| Source passage |

Pohl et al. investigated the structural basis of Nedd4-2 regulation by 14-3-3 and found that phosphorylated Ser342 and Ser448 are the main residues that facilitate 14-3-3 binding to Nedd4-2. The authors propose that the Nedd4-2:14-3-3 complex then stimulates a structural rearrangement of Nedd4-2 through inhibiting interaction of its structured domains.
Characterization of the interaction between Nedd4-2 and 14-3-3 in solution. a) Sedimentation coefficient distributions (c(s)) , b) Isotherm of weight-averaged sedimentation coefficients (sw) derived from SV-AUC analysis, c) SAXS-based structural model of the complex with the crystal structures of the Nedd4-2 phosphopeptides (Pohl et al. 2021).
Horvath et al. structurally and biochemically characterized the full-lenght human DAPK-14-3-3 complex to investigate the effects of binding to DAPK2 on its dimerization, activation by dephosphorylation of Ser318, and Ca2+/calmodulin binding. Their results provide mechanistic insights into 14-3-3-mediated DAPK2 inhibition and highlight the potential of the DAPK2:14-3-3 complex as a target for anti-inflammatory therapies.

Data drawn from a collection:

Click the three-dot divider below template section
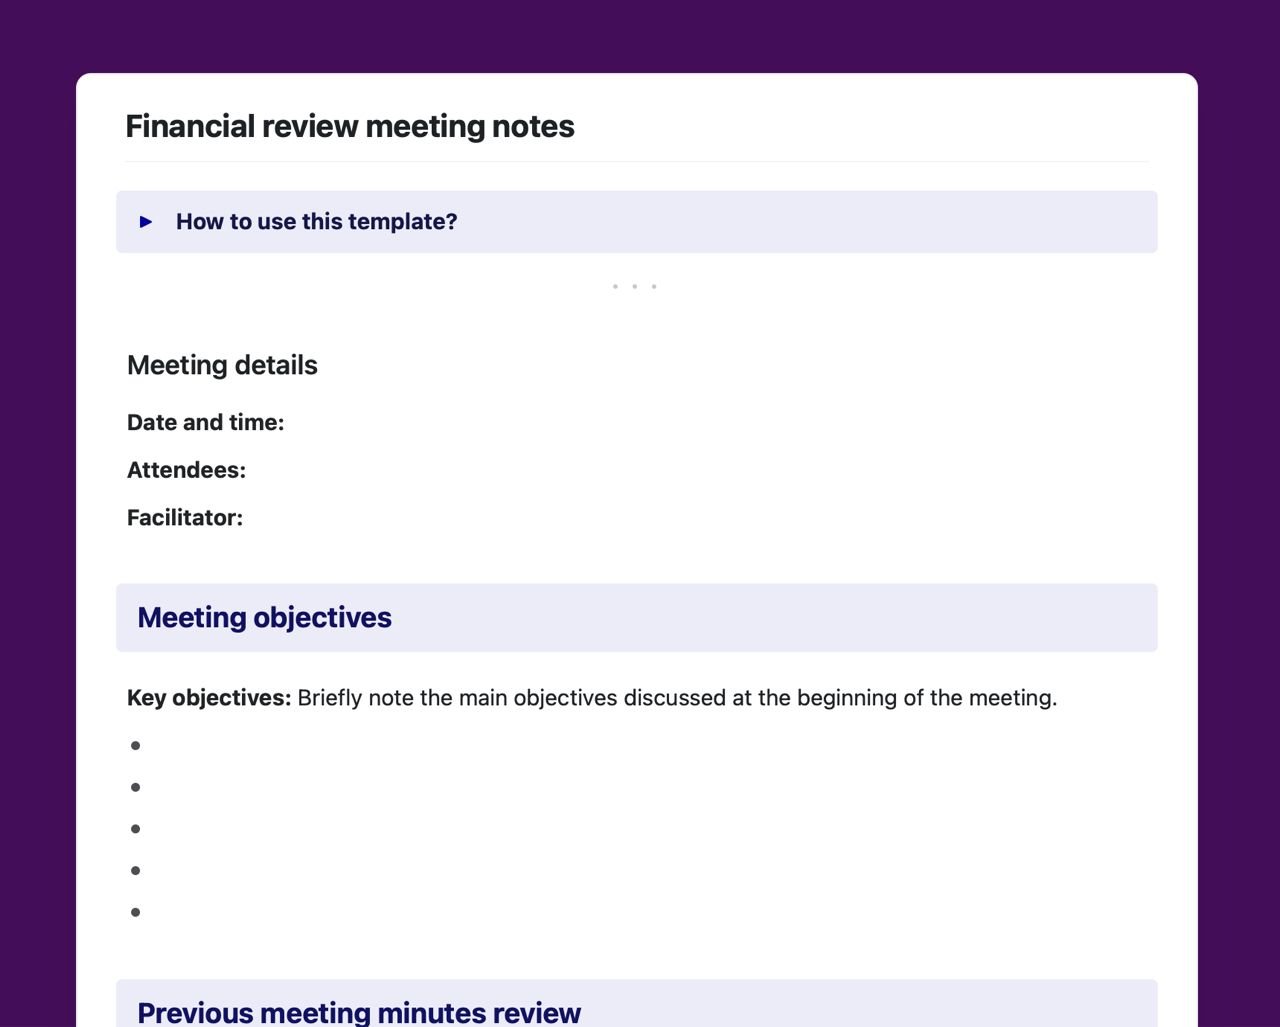 (x=635, y=286)
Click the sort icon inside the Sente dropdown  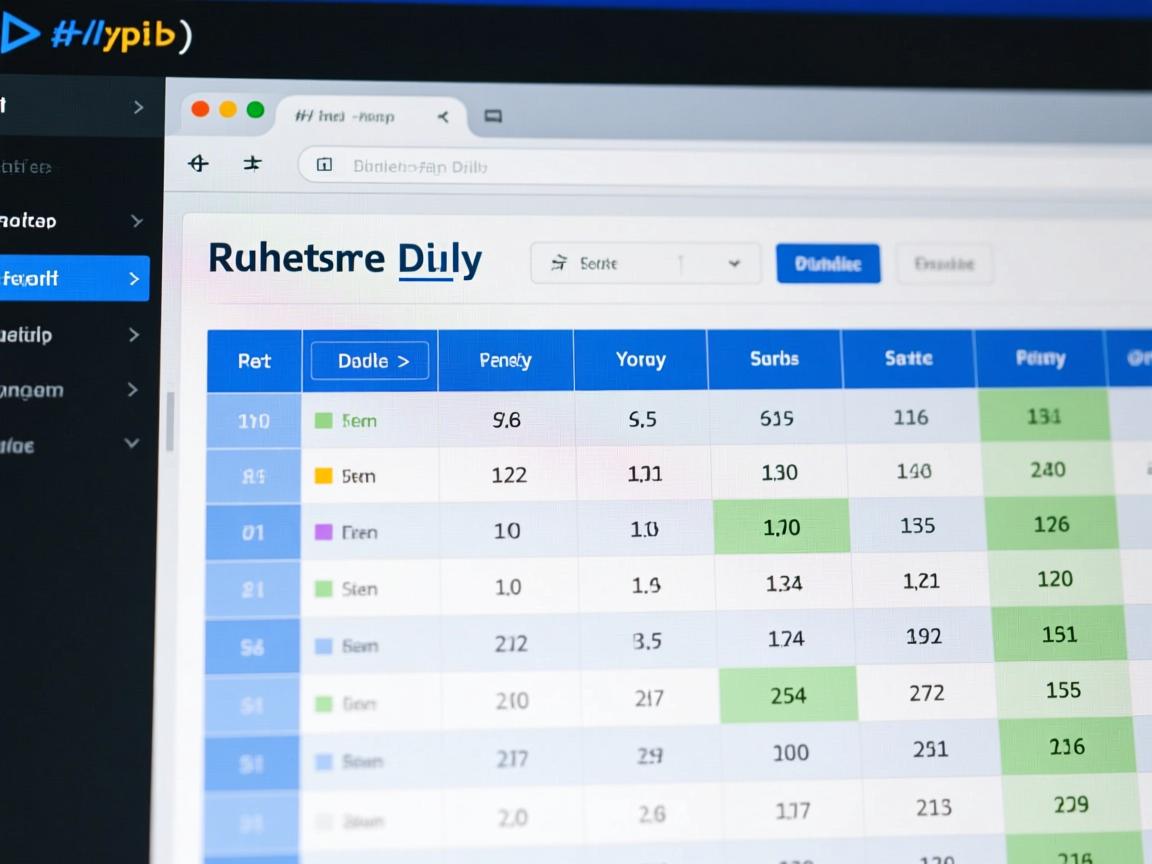[560, 264]
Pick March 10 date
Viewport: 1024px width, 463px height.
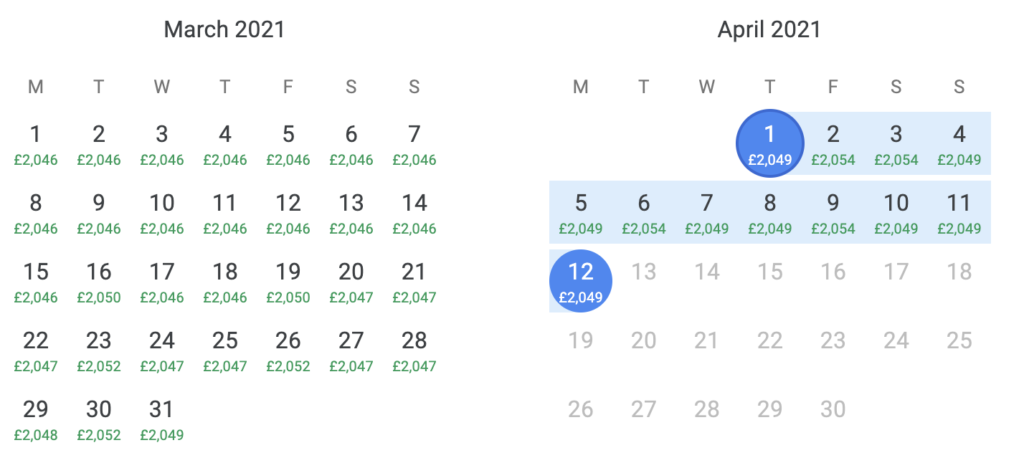pyautogui.click(x=161, y=212)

| Activities |
[A] In the passage on 14-3-3 protein complexes, which phosphorylated residues are the main ones that facilitate 14-3-3 binding to Nedd4-2?
[B] Print the part of the passage on 14-3-3 protein complexes between "Characterization of the" and "et al. 2021).", inclusive.

| Response list |
[A] Ser342 and Ser448.

[B]
Characterization of the interaction between Nedd4-2 and 14-3-3 in solution. a) Sedimentation coefficient distributions (c(s)) , b) Isotherm of weight-averaged sedimentation coefficients (sw) derived from SV-AUC analysis, c) SAXS-based structural model of the complex with the crystal structures of the Nedd4-2 phosphopeptides (Pohl et al. 2021).